The president likes to remind us that he’s a doctor. In his presidential role, he’s a doctor of the nation and he is repeatedly failing to give the soul of the nation basic CPR. That can only be because his own moral compass is compromised. His omertà enables the mafia.
Another septuagenarian, who was in the thick of the corruption manoeuvres and who, as finance minister, signed the ok to the corruption deals with our tax money, was Edward Scicluna. He silently collaborated because he could see “no evidence” and the only time he uncovered his mouth was to say: “U ejja, come on.” He is now holding the prestigious role of governor of Malta’s Central Bank, after allowing Malta to thrive as a money-laundering hub. He will go down in history as a greedy, cowardly, unconscientious governor, specially fit for a greylisted Malta.
Clearly, Monkey George and Monkey Edward worked to please Monkey Joseph Muscat, whose best friends were the prime movers of all the corrupt deals. The three of them have blood on their hands because, as employees of the state, their duty was not to turn a blind eye but to protect each and every citizen. Had they done so, Daphne would not have been assassinated and Malta would not be in the sewer it is now.

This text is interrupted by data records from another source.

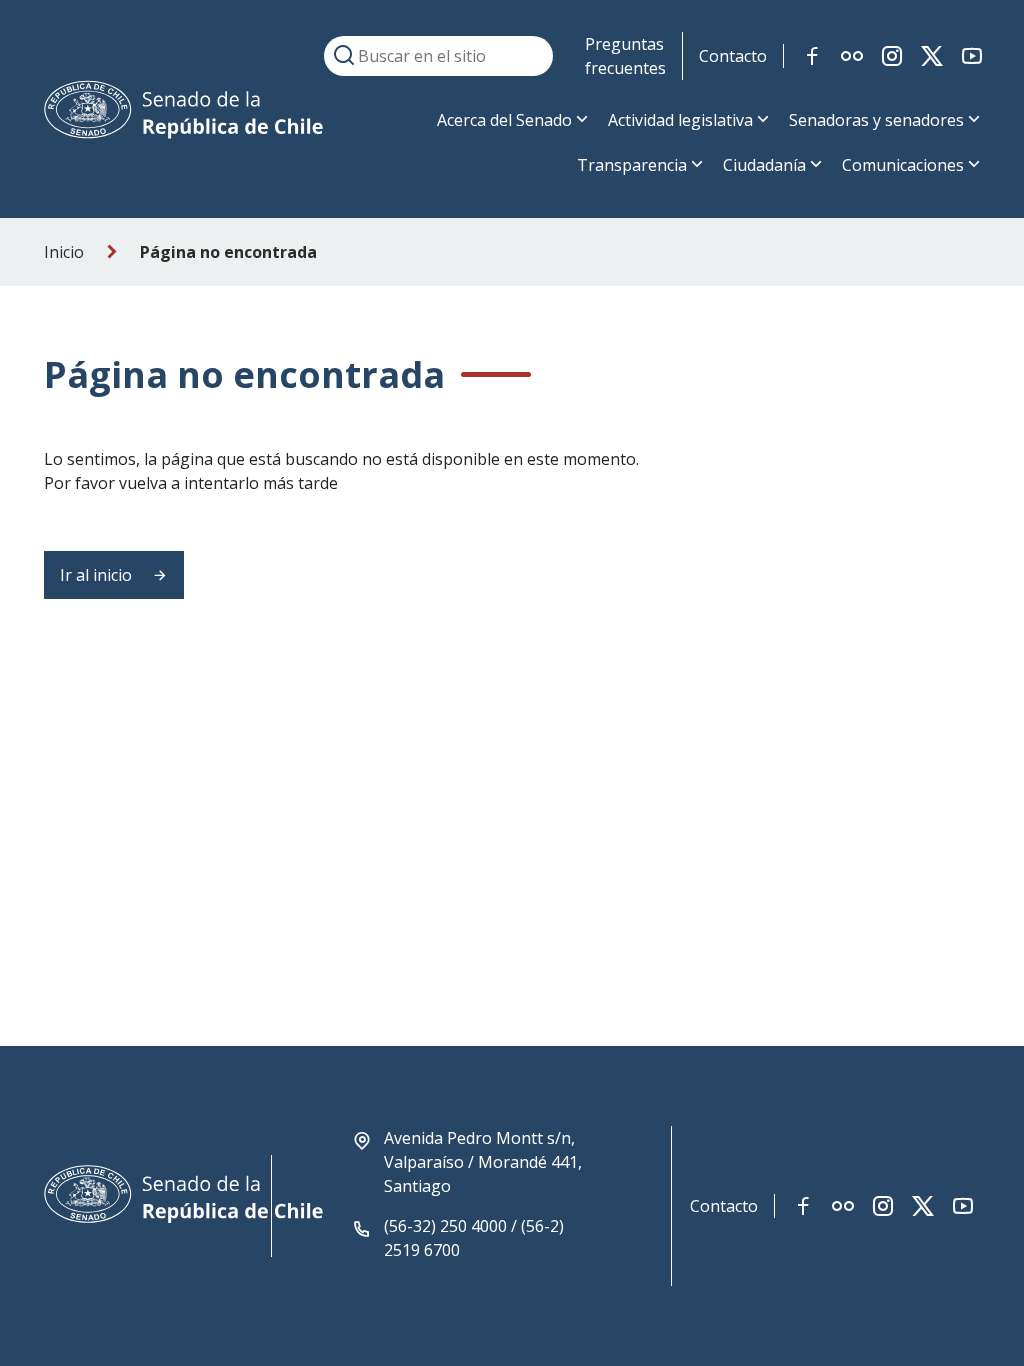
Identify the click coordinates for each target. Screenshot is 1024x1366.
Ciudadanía (764, 165)
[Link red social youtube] (972, 56)
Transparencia (632, 165)
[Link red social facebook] (812, 56)
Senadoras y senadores (876, 120)
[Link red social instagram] (892, 56)
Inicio (64, 252)
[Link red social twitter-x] (932, 56)
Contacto (733, 56)
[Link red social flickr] (852, 56)
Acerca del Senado (504, 120)
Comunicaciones (903, 165)
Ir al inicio (98, 575)
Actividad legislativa (680, 120)
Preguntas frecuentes (625, 56)
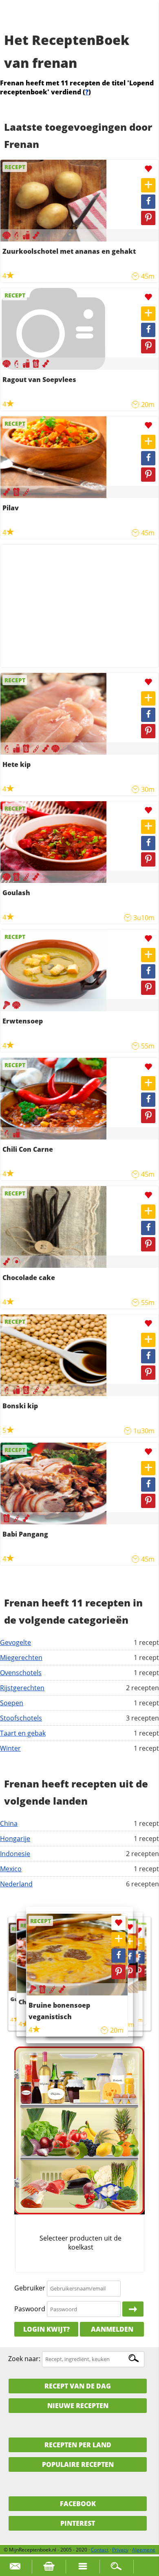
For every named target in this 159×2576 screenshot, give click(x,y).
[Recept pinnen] (148, 218)
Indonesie (15, 1853)
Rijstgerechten (22, 1687)
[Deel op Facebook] (148, 201)
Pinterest (77, 2523)
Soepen (11, 1702)
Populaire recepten (78, 2464)
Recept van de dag (77, 2386)
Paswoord (29, 2308)
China (9, 1823)
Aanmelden (112, 2329)
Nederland (16, 1883)
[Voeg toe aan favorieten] (148, 169)
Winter (10, 1748)
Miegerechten (21, 1657)
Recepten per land (77, 2444)
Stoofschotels (21, 1718)
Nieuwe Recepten (77, 2405)
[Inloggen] (133, 2309)
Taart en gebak (23, 1733)
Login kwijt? (46, 2329)
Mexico (11, 1868)
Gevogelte (15, 1642)
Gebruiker (29, 2287)
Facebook (78, 2503)
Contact (99, 2549)
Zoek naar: (24, 2358)
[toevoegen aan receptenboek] (148, 185)
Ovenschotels (21, 1672)
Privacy (120, 2549)
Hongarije (15, 1838)
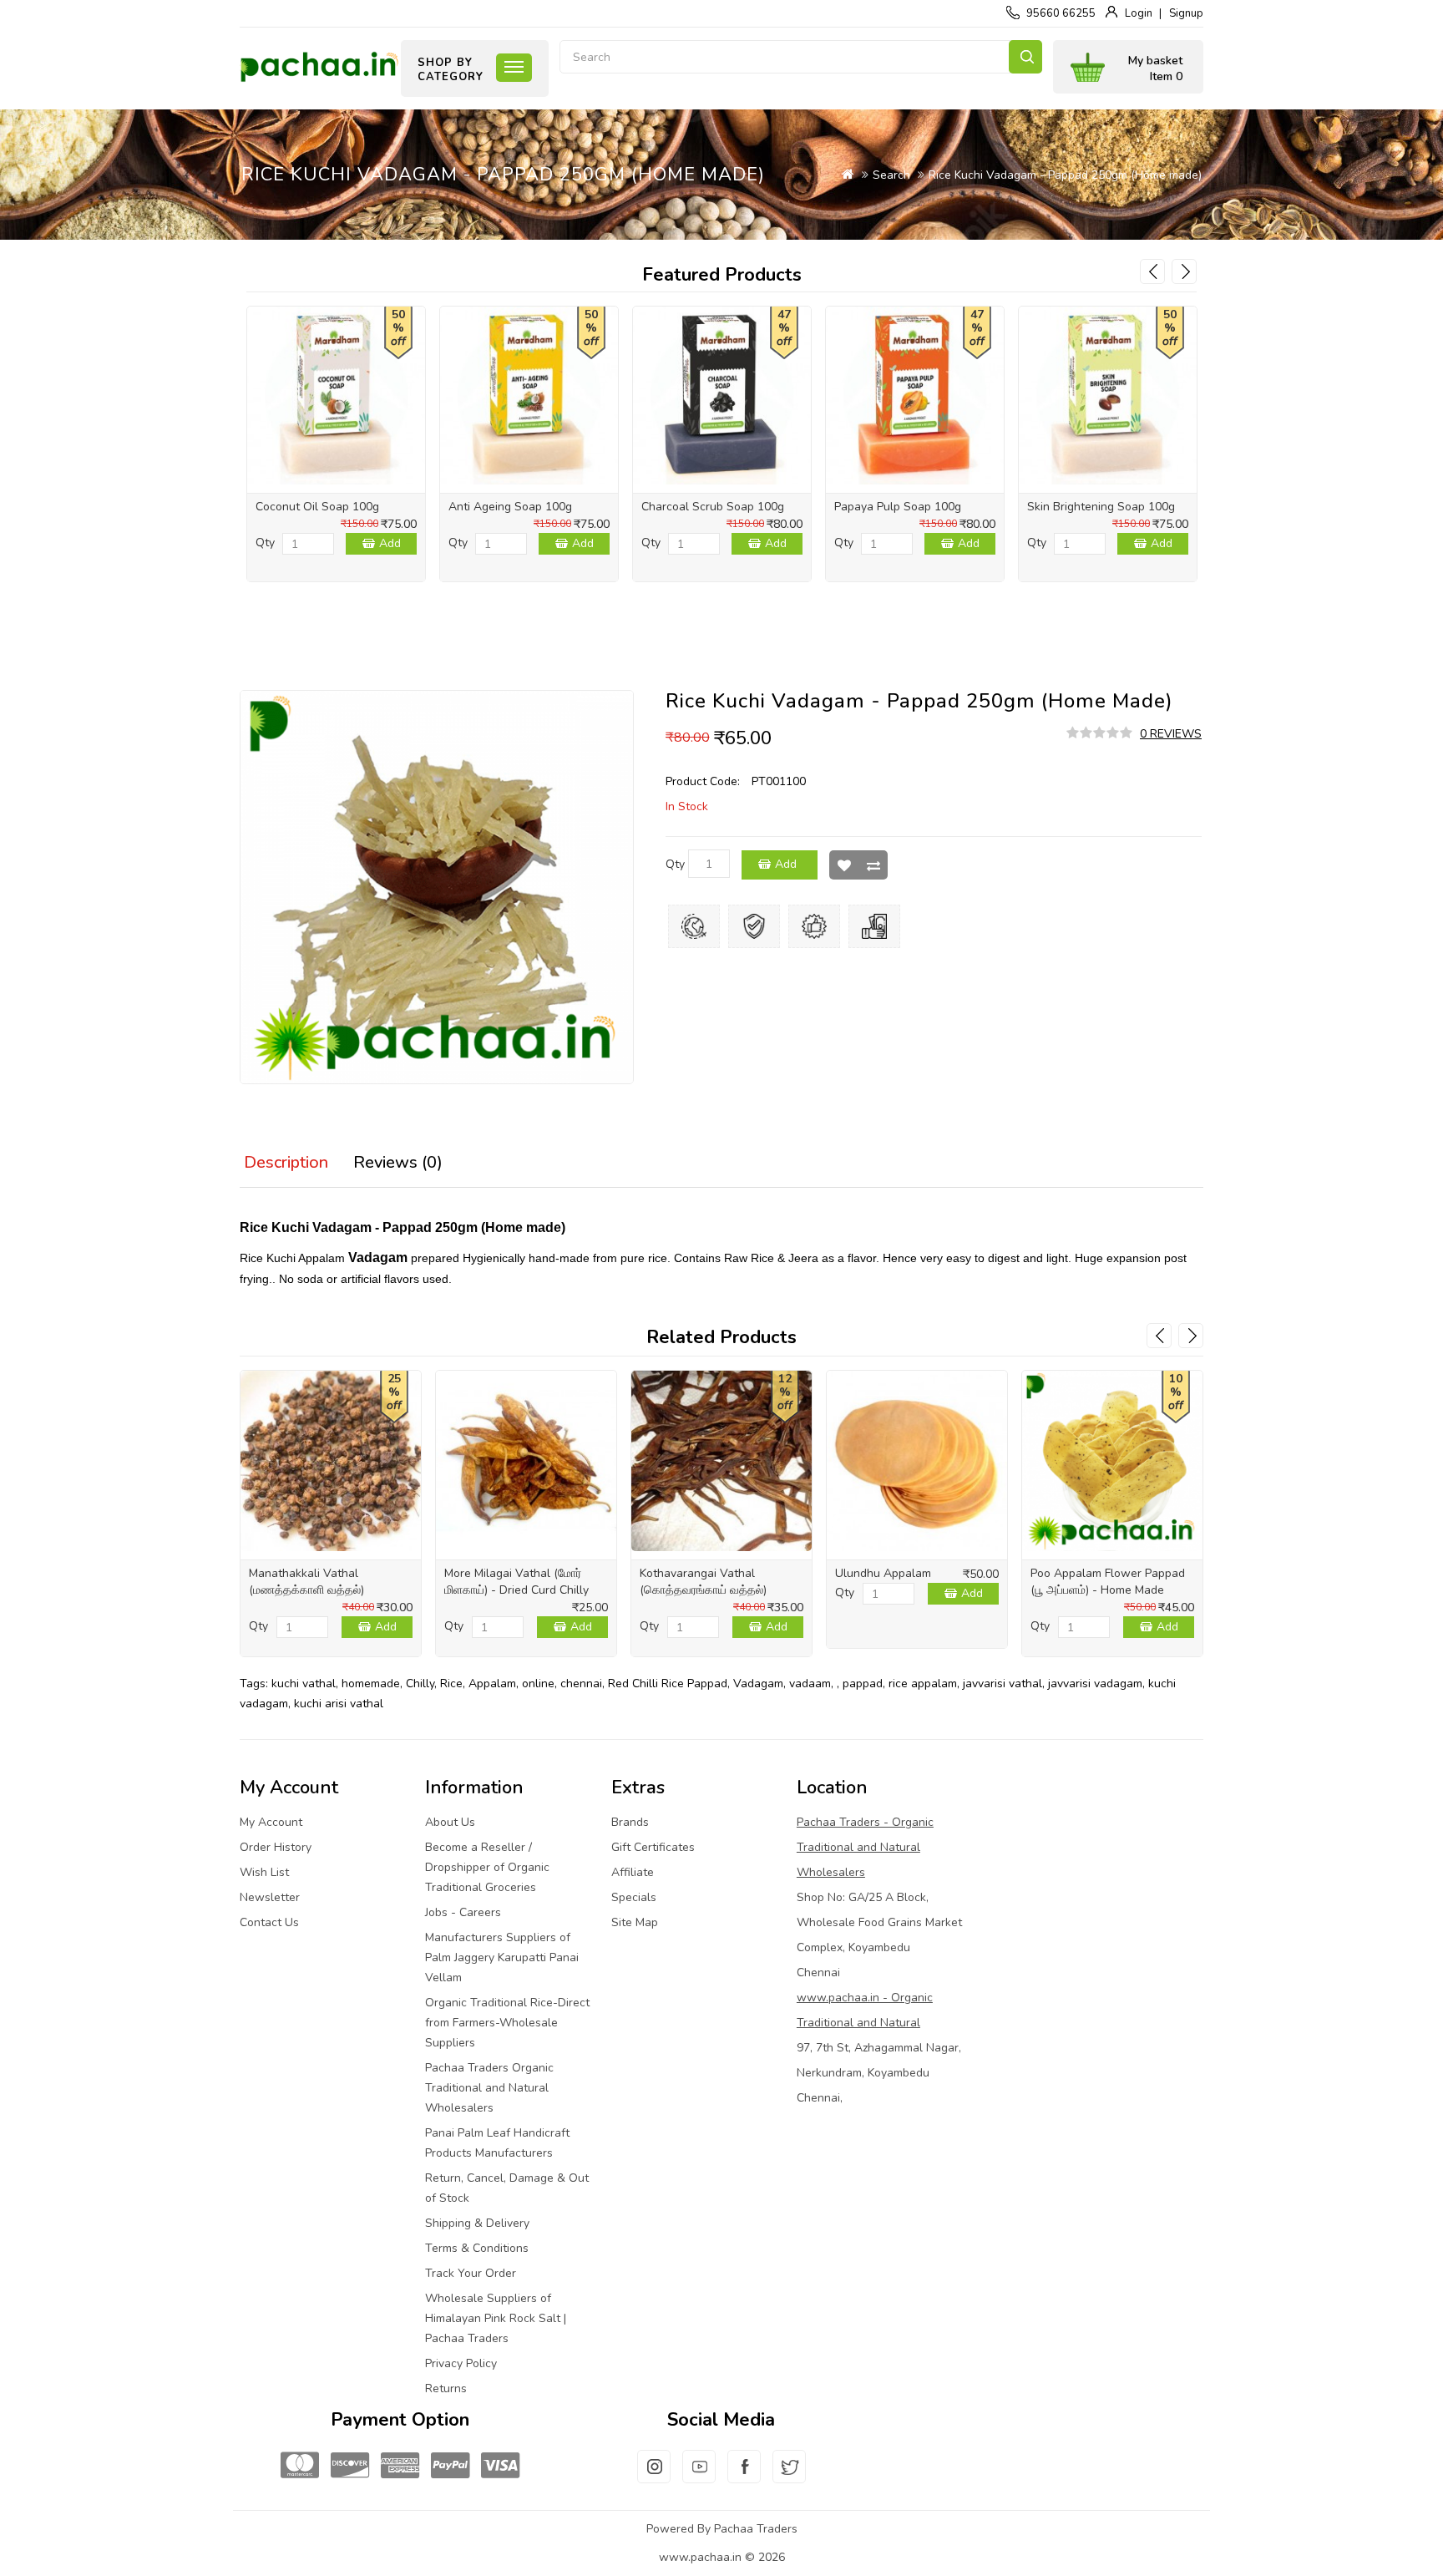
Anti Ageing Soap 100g (510, 507)
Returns (446, 2388)
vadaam (810, 1683)
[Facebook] (744, 2476)
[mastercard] (300, 2466)
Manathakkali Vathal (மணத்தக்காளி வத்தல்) (306, 1581)
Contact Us (269, 1922)
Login (1138, 13)
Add (390, 543)
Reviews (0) (398, 1162)
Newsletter (270, 1897)
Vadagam (758, 1683)
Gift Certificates (653, 1847)
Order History (275, 1847)
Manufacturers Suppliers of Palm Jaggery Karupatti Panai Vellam (502, 1957)
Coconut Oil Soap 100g (317, 507)
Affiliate (632, 1872)
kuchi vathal (303, 1683)
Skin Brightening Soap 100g (1101, 507)
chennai (581, 1683)
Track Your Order (470, 2273)
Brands (630, 1822)
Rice (451, 1683)
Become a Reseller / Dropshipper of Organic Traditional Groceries (487, 1867)
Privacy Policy (461, 2363)
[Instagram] (654, 2476)
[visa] (500, 2466)
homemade (371, 1683)
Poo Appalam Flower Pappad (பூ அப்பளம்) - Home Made (1107, 1581)
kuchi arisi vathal (338, 1703)
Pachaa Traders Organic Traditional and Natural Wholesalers (489, 2088)
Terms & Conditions (477, 2248)
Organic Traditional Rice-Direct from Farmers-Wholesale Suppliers (507, 2023)
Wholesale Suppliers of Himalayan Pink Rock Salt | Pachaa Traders (495, 2318)
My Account (271, 1822)
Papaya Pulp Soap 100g (897, 507)
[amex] (400, 2466)
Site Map (634, 1922)
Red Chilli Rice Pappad (667, 1683)
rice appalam (923, 1683)
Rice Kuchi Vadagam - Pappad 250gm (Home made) (1065, 175)
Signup (1186, 13)
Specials (633, 1897)
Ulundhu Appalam (883, 1573)
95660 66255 (1061, 13)
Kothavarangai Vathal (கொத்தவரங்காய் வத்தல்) (703, 1581)
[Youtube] (699, 2476)
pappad (863, 1683)
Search (1025, 57)
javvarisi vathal (1002, 1683)
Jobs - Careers (463, 1912)
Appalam (492, 1683)
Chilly (420, 1683)
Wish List (843, 865)
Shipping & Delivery (477, 2223)
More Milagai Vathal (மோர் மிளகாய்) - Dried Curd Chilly (516, 1581)
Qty (265, 542)
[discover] (350, 2466)
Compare (873, 865)
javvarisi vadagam (1095, 1683)
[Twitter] (789, 2476)
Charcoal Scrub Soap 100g (712, 507)
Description (286, 1162)
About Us (450, 1822)
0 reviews (1171, 734)
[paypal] (450, 2466)
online (538, 1683)
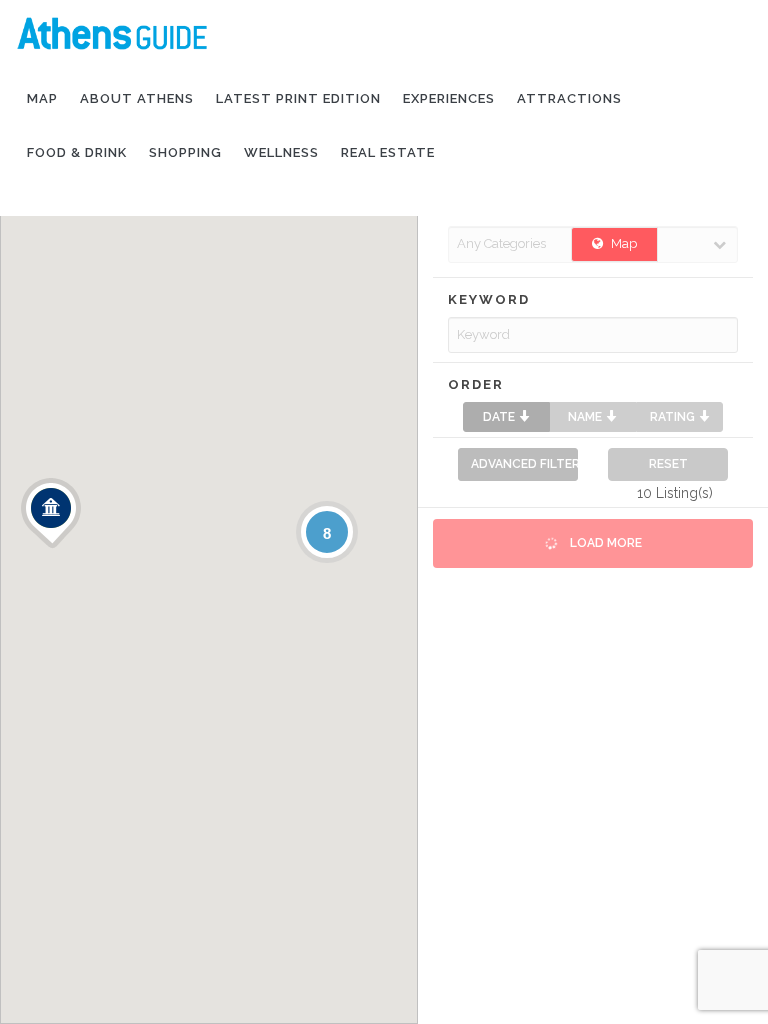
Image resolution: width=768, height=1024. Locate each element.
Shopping (185, 152)
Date (500, 417)
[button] (51, 513)
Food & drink (77, 152)
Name (586, 417)
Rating (674, 417)
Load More (604, 543)
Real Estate (388, 152)
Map (42, 98)
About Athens (137, 98)
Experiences (449, 98)
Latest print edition (298, 98)
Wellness (281, 152)
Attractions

My hope lies in the future generation.
Malta’s Gen Z-ers will, hopefully, grow up to do away with the culture of Mizaru, Kikazaru and Iwazaru. Their monkeys will be holding their hands to their eyes to see better; will be cupping their hands around the ears to hear better; and hold their hands to their mouth like a megaphone, to speak louder. I hope their vibe will be: hear, see and speak out loud for what you stand for.
In the meantime, I think the only thing we can do is put our palms together and pray that justice prevails.